TASK STATEMENT >> Your copy should match the records below exactly, except for the pictures.

[Stored items]
• • • • •

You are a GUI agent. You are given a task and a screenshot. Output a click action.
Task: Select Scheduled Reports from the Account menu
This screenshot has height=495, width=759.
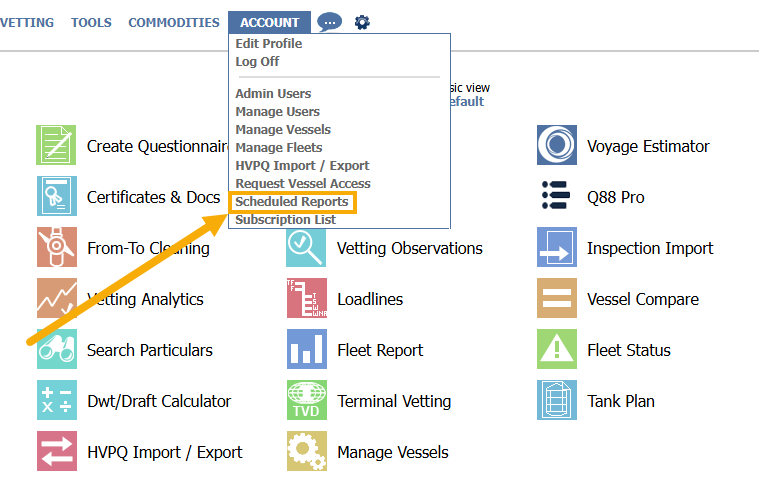click(x=292, y=202)
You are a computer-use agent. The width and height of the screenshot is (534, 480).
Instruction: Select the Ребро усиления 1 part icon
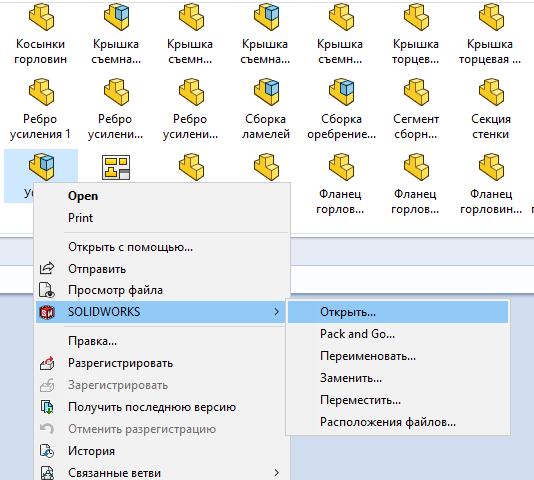click(x=41, y=92)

• • • • •

ANSWER TO THIS TASK >>
You are a GUI agent. You are given a task and a screenshot. Output a click action.
Task: Select Scheduled Reports from the Account menu
This screenshot has height=495, width=759.
click(x=292, y=202)
You are a computer-use agent. The width and height of the screenshot is (534, 480).
Instruction: Select the Ребро усиления 1 part icon
click(x=41, y=92)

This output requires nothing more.